Metin Bölümü:

# # # #

Sürekli karalar bağlayarak, suçu ve topu sürekli başkalarına atarak, hep birilerinden bir şeyler bekleyerek, tuttuğumuz bir yol var. Kendi insan profilimize, karakterimize özeleştiri yaparsak, iğneyi kime, çuvaldızı kime batıracağımızı da anlamış oluruz. İçgüdüsel hayat anlayışımız var ve bununla paralel tembel sayılabilecek bir halkız, bunu kabul edelim. Boğazımıza dayanan bıçağın soğukluğunu sonuna kadar hissetsek te, gökten hep bir koçun inmesini ve canımızın kurtulmasını istiyor, bu beklenti ile gevşek, sorumsuz ve tembel davranıyoruz. Bu koçun inmesinin mecbur olduğunu sanıyor, ama hak edip etmediğimizi sorgulamıyoruz.

Hangi din, hangi mezhep ve hangi milletten olursanız olun, ilahi güç ve ilahi adalet hep haklının, dürüstün ve çalışanın yanındadır. Bahşedilen beden ve zekamızı tam manasıyla, yerli yerinde ve komple kullandığımız zaman, bu güç hep bizimle, hep yanımızdadır. Ama boşvermişlik, çaba göstermeden, el-avuç açarak birilerinden medet umarak, kurtarıcı birilerini bekleyerek bir şeyler elde etmeyi ummak acizlik, geri kalmışlık ve esarete giden yoldur.

Hz Musa ile Firavunun savaşını az çok bilirsiniz. Hz Musa ki; Allah’ın peygamberi iken, diğer tarafta Firavun ki; Allah’ın isyancısı iken, Allah aralarındaki mücadelede tarafsız olmuş ve hak edenin, çalışanın, emek sarfedenin, galip gelmesine ve insanlara örnek olmasına vesile olmuştur.

Hangi iş kolu olursa olsun ilçemize genel bir bakış açısı ile bakarsak, bir şeyleri hep eksi, ya da olması gerektiği gibi yapmadığımızı görürüz. Sanayi, endüstri zaten yok. Turizm dersek hala bıngıldağı sertleşmemiş çocuk gibiyiz. Geriye bir tek umudumuzu bağladığımız tarım ve bunun insan gücü, köylümüz kalıyor. Bazen Haymana’ya köylü gelmiyor diye isyan ediyoruz, ama köylümüzün durumu daha da vahim.

# # # #

Veri Kesiti:
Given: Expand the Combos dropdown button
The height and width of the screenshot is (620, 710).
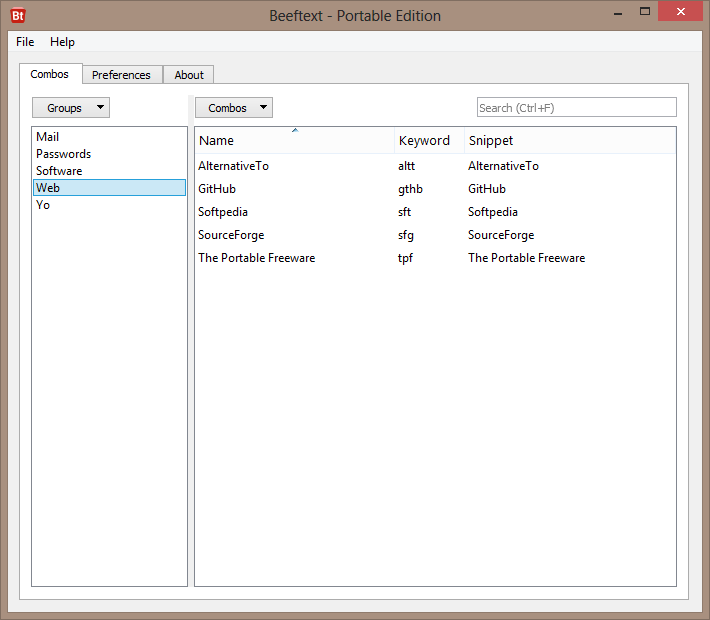Looking at the screenshot, I should pyautogui.click(x=233, y=108).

# # # #

Alıştırmalar:
1/ Metin bölümüne göre ilahi güç ve ilahi adalet hep kimin yanındadır?
2/ Metin bölümünde "Hangi iş kolu" ile "daha da vahim." arasındaki kısmı, bu iki ifade de dahil olmak üzere birebir kopyalayın.

Alıştırma Çözümleri:
1/ Haklının, dürüstün ve çalışanın yanındadır.

2/
Hangi iş kolu olursa olsun ilçemize genel bir bakış açısı ile bakarsak, bir şeyleri hep eksi, ya da olması gerektiği gibi yapmadığımızı görürüz. Sanayi, endüstri zaten yok. Turizm dersek hala bıngıldağı sertleşmemiş çocuk gibiyiz. Geriye bir tek umudumuzu bağladığımız tarım ve bunun insan gücü, köylümüz kalıyor. Bazen Haymana’ya köylü gelmiyor diye isyan ediyoruz, ama köylümüzün durumu daha da vahim.